A fact which might further discourage would-be complaints from coming forward is what many consider to be the absolutely and comparatively severe penalties imposed by the Act on persons found guilty of maliciously making false allegations or maliciously providing false information against others in respect of bribery, corruption or the possession of property which cannot be accounted for. In a Magistrate's Court, you might remember, the penalty is $15,000.00 or three years imprisonment, or both such fine and imprisonment. Now, compare this with the penalty imposed upon a "person in public life", or a "prescribed officer", or a public officer, or any other person, where these offenders are convicted of any of the various offences relating to bribery and corruption. Before a Magistrate, the penalty is a fine of $5,000.00 or two years imprisonment, or to both such fine and imprisonment. Looked at in this way, it is difficult to escape the conclusion that the comparatively harsh penalties imposed by the Act on convicted complainants might have the effect of discouraging persons from making complaints to the Commission.

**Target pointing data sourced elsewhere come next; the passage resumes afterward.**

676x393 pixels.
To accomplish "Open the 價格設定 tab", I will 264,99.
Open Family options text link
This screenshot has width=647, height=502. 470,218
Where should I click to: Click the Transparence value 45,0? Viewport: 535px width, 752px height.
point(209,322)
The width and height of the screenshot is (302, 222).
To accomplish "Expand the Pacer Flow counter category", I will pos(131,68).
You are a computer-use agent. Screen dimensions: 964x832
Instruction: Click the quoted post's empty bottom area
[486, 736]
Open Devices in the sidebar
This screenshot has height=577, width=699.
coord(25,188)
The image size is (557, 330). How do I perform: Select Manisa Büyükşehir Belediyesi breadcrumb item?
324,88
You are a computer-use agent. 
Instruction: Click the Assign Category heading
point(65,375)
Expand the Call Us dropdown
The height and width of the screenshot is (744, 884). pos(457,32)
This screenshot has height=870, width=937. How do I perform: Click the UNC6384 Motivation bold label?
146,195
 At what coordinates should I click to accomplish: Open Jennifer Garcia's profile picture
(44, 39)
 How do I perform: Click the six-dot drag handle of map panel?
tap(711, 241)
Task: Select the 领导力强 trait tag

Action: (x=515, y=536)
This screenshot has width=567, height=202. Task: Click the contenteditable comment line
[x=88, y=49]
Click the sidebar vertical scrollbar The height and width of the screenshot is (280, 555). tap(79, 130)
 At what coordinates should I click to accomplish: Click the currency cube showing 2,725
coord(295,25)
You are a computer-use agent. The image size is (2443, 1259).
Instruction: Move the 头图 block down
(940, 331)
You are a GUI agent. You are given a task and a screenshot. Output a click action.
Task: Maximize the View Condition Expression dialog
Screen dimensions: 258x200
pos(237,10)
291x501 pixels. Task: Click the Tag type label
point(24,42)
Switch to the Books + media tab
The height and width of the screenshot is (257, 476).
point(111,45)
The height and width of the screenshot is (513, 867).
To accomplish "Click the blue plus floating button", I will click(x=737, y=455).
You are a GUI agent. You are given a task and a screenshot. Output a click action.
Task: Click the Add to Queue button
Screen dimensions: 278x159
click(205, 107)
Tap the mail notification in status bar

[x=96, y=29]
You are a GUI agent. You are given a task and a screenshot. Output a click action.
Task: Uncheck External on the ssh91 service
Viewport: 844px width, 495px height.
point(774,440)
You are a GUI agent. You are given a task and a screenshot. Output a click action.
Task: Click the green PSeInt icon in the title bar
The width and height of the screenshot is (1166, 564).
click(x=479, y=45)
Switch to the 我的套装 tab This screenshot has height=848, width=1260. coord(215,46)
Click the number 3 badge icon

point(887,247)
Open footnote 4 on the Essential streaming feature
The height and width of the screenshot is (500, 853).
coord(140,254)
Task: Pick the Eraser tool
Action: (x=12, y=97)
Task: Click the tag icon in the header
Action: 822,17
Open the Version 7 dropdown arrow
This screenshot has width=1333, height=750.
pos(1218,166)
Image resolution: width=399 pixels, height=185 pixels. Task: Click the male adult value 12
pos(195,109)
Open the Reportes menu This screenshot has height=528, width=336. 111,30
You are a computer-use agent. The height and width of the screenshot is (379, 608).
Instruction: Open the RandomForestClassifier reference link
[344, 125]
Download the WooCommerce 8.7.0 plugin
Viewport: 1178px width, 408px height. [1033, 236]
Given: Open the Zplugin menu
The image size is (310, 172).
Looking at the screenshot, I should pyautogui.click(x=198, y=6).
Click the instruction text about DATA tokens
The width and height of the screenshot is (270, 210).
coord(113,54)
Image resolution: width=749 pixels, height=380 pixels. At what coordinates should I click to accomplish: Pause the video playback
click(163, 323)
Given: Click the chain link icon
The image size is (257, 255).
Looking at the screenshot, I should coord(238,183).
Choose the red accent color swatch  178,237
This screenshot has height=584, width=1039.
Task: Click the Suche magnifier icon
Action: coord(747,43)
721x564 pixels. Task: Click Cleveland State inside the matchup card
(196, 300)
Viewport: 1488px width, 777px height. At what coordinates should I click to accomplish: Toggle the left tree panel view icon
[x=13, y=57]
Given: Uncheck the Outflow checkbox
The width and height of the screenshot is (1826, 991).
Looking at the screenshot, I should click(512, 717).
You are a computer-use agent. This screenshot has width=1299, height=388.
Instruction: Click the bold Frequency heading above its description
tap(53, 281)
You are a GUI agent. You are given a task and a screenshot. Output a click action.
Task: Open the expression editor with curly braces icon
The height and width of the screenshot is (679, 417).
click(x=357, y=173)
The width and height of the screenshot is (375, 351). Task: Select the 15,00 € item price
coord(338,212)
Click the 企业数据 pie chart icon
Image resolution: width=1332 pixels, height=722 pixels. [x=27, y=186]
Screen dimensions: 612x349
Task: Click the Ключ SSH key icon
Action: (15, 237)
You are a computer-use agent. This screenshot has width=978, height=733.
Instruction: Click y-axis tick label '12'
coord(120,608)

The Integrity Commission is of that view. More than this, it has pointed out that the imposition of penalties on complainants is probably in contravention of a sacred principle of the law. The principle is that a fine or a term of imprisonment may be imposed for a criminal offence, but not in respect of a civil wrong. In respect of a civil wrong, damages are awarded. Maliciously making false allegations or maliciously providing false information are civil wrongs governed by the law of defamation, rather than offences governed by the criminal law. The Commission has repeatedly called upon the Powers-that-Be to amend the provision. But this has not been done. You might well be asking whether the Act was intended to discourage complainants from coming forward and, by this, to enable offending "persons in public life" to escape punishment.